La communication sur l’interface entre les textes législatifs relatifs aux substances chimiques, aux produits et aux déchets
a été à l’origine d’un vaste débat sur la façon de s’attaquer aux quatre principaux obstacles à l’utilisation sûre des matières premières secondaires. Une analyse préliminaire des résultats de la consultation
confirme un consensus entre les parties concernées quant à la pertinence des problèmes mis en évidence. Elle montre un fort soutien en faveur de l’amélioration de la traçabilité des substances et des flux d’information; d’une meilleure application et utilisation d’autres mesures afin de garantir des conditions égales aux opérateurs de l’Union et des pays tiers; d’une meilleure harmonisation et d’une reconnaissance mutuelle des critères de fin de statut de déchet; et d’un soutien au renforcement des aspects de l’économie circulaire dans les instruments tels que la directive relative à l’écoconception. De plus, trois études sur différents aspects de l’interface ont été lancées et fourniront davantage d’informations utiles en 2019 et au début de 2020.
L’accès aux informations sur la présence et la composition des substances dangereuses dans le flux de déchets est essentiel pour améliorer les techniques de démantèlement et de décontamination, qui facilitent la valorisation des déchets. L’Agence européenne des produits chimiques est en train de créer une base de données afin de rassembler des informations et d’améliorer les connaissances concernant les substances préoccupantes dans les produits et dans les produits lorsqu’ils deviennent des déchets. De plus, la plateforme de l’Union intitulée «Information for Recyclers» recueille et partage des informations sur la préparation à la réutilisation et au traitement des nouveaux équipements mis pour la première fois sur le marché de l’Union.
Les informations sur la composition des déchets peuvent aussi être utilisées pour permettre la valorisation efficace des matières premières critiques. Le rapport de la Commission sur les matières premières critiques et l’économie circulaire met en évidence des actions clés nécessaires pour exploiter ces bienfaits potentiels – extraction de composants essentiels en fin de vie, amélioration de la gestion des données sur les déchets miniers et mobilisation de fonds. Cependant, le rapport a aussi montré qu’il existait une ample marge de manœuvre pour améliorer le recyclage et faire en sorte que les matières premières critiques restent en Europe.
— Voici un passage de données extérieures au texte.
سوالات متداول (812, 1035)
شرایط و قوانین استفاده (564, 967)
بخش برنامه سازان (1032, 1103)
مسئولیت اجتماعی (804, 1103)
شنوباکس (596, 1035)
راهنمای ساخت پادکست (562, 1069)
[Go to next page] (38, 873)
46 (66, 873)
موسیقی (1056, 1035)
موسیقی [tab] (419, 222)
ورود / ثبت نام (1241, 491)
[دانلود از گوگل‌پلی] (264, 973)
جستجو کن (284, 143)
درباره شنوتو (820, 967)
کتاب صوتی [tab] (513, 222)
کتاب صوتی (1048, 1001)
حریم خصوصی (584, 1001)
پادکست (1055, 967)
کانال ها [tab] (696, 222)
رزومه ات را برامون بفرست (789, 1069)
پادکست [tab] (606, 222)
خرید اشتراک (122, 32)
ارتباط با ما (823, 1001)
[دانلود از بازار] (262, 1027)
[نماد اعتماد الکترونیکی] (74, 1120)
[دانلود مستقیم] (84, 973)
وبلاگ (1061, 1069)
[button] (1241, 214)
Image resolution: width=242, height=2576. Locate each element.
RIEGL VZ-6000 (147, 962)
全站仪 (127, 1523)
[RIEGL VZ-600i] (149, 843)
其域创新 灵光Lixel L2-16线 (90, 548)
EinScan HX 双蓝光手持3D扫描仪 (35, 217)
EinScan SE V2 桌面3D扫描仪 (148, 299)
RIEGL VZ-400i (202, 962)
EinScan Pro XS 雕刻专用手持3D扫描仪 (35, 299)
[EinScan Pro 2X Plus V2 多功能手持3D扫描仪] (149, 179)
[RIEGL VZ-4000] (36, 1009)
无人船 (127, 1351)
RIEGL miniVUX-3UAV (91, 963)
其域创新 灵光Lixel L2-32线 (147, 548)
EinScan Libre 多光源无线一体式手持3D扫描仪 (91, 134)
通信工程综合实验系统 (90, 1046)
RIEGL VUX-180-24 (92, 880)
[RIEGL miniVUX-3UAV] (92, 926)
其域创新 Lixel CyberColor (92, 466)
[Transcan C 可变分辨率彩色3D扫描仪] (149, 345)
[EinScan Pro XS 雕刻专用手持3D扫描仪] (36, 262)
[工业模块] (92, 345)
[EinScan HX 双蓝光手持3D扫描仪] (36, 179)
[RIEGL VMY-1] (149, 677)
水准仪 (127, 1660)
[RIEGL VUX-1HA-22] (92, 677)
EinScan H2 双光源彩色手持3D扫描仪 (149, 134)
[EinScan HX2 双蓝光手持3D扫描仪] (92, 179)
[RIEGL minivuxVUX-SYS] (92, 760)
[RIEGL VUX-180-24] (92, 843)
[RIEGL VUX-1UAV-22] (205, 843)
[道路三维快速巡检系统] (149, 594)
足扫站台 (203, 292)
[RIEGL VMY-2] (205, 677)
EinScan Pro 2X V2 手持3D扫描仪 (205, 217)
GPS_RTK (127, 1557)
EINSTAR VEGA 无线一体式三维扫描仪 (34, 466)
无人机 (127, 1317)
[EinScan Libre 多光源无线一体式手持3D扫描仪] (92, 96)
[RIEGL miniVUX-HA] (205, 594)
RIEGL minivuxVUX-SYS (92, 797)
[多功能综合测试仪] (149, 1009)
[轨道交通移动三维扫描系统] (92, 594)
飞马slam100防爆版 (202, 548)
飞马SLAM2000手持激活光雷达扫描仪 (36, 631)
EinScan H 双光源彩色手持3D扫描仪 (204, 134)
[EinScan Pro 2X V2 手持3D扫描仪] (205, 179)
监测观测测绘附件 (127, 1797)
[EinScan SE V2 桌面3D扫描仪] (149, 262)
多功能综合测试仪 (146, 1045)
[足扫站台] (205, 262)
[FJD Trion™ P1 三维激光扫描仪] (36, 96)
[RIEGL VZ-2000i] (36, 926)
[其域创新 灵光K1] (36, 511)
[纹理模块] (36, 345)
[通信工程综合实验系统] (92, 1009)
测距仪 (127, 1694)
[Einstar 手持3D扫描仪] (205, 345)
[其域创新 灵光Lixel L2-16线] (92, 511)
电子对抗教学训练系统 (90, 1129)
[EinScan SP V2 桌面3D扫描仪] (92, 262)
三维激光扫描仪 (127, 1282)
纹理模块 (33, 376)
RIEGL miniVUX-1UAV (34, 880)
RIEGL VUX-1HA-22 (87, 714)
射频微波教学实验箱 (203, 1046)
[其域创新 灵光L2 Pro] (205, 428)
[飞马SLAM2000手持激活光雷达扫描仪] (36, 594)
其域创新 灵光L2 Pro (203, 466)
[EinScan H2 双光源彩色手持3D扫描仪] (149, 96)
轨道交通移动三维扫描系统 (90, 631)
Afin de contribuer à renforcer la confiance dans les matières premières secondaires, la Commission et les organismes européens de normalisation ont entamé un processus de normalisation et ont, dans un premier temps, lancé une analyse complète des activités de normalisation dans ce domaine. Les organismes de normalisation travaillent aussi sur de possibles normes applicables au recyclage de haute qualité des déchets de piles, des déchets d’équipements électriques et électroniques et d’autres produits complexes en fin de vie qui permet une utilisation efficace des matières afin d’en tirer des matières premières critiques.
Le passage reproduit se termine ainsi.